Table 4: The Theileria spp. identified in livestock from five Caribbean islands and their similarity with reported organisms on GenBank.
Figure 2: Phylogenetic tree of sequences identified in this study and closely related Theileria spp. Sequences from GenBank have gene accession numbers in black font; those from this study are in red font. B. vulpes or closely related organism DM indicates the organism detected on Dominica and Montserrat; Theileria sp. Gre indicates the Theileria sp. from Grenada; T. equi DNS indicates the sequence of T. equi from Dominica, Nevis, and St. Kitts; Theileria sp. Mon indicates the Theileria sp. detected from Montserrat; and Theileria sp. SK is the sequence of Theileria sp. from St. Kitts.

Theileria equi and the Theileria sp. YW-2014 were the species we identified in equids. Theileria sp. YW-2014 has been described in a Sika deer (Cervus nippon) from Japan but there is little sequence data on the organism with only a 552 bp sequence of the 18S rRNA gene reported in GenBank (AB981984). On the other hand, T. equi is a well-recognized cause of equine piroplasmosis [25], an important disease of horses which has been recognized and studied in the Caribbean [1416]. The organism has also been found in dogs in Spain [26], South Africa [27], and Nigeria [28] with some having clinical signs that responded to appropriate treatment [29]. Our finding that T. equi also occurs in domestic ruminants further expands the host range of the organism. The significance, extent, and consequences of infections with T. equi in domestic ruminants require further investigation.

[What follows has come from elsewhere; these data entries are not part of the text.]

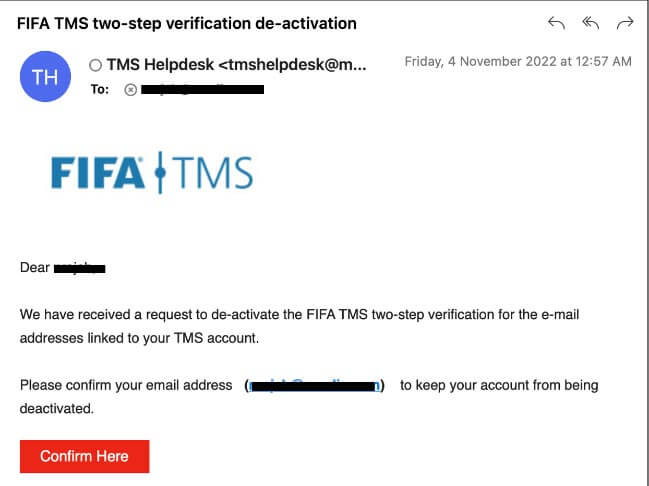
Task: Click the Reply All double-arrow icon
Action: (x=591, y=22)
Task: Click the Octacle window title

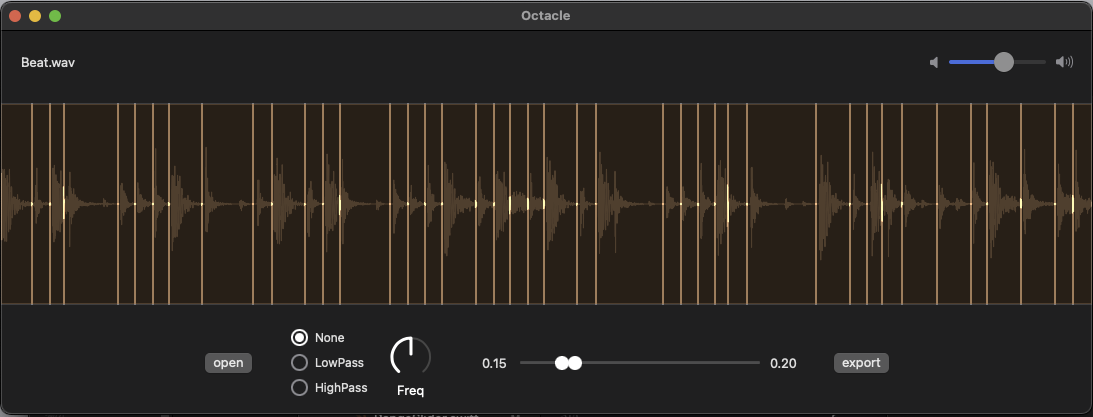Action: 546,15
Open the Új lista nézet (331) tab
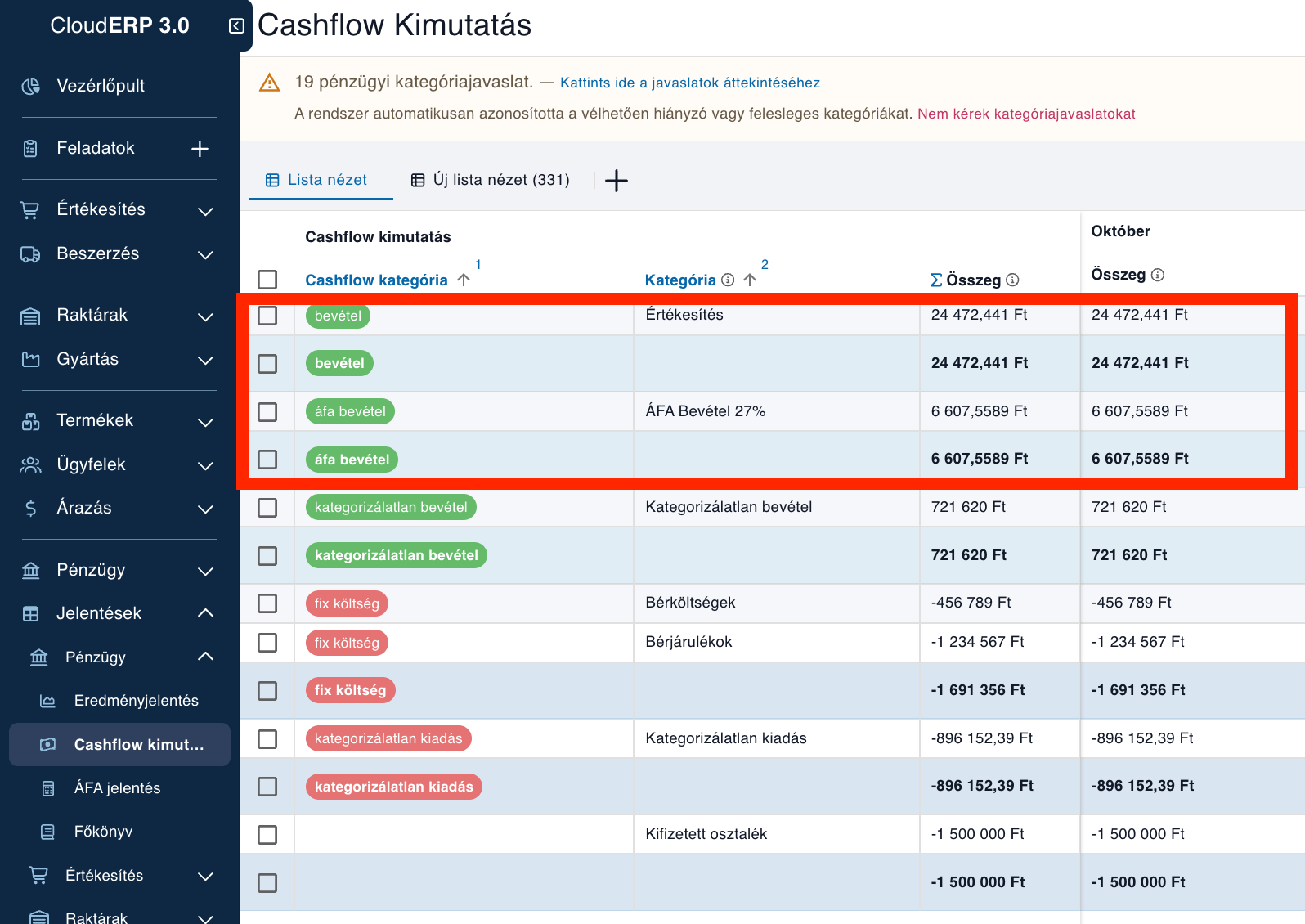The height and width of the screenshot is (924, 1305). click(x=490, y=180)
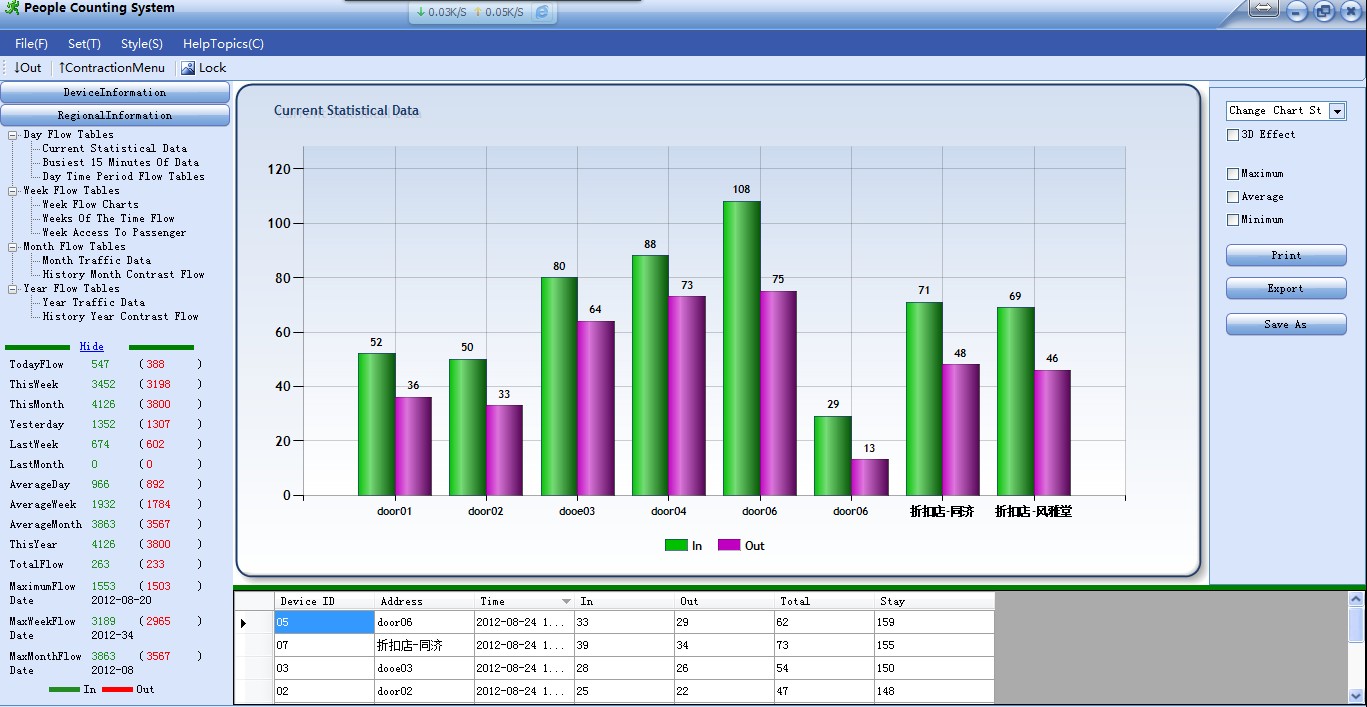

Numerous species of Amblyomma, Dermacentor, Hyalomma, Ixodes, and Rhipicephalus are confirmed or suspected vectors of T. equi [29]. Of these, only A. cajennense [30], R. microplus [30], R. sanguineus [31], and R. turanicus (unpublished observation) occur in the Caribbean. There is conflicting data that Amblyomma cajennense is a competent vector of T. equi [32] but the tick is localized to Jamaica, Trinidad, and Cuba in the Caribbean [30] and it appears, then, not to be the vector of T. equi we found on Nevis, St. Kitts, and Dominica. Dermacentor nitens, the tropical horse tick, is very common in the Caribbean and the tropical Americas [33]. Although there is no data on the competence of D. nitens as a vector of T. equi and there is contradictory epidemiological evidence [32], PCR positive D. nitens have been found [32] and Asgarali et al. [16] have suggested that this tick is a vector in Trinidad. They also suggested that R. microplus [16], which is very common on cattle throughout the Caribbean, might also be a vector. While there is some evidence that R. microplus is a competent vector [34] and our PCR identified T. equi in cattle on two islands, it seems unlikely that R. microplus is an important natural vector as it is a one host species and transovarial transmission has not been demonstrated [32]. Although R. sanguineus and R. turanicus have been implicated as vectors of T. equi, more recent studies have failed to confirm their role [29]. Further studies are needed to establish the epidemiology of T. equi and its vectors in the Caribbean and the neighboring Americas [32].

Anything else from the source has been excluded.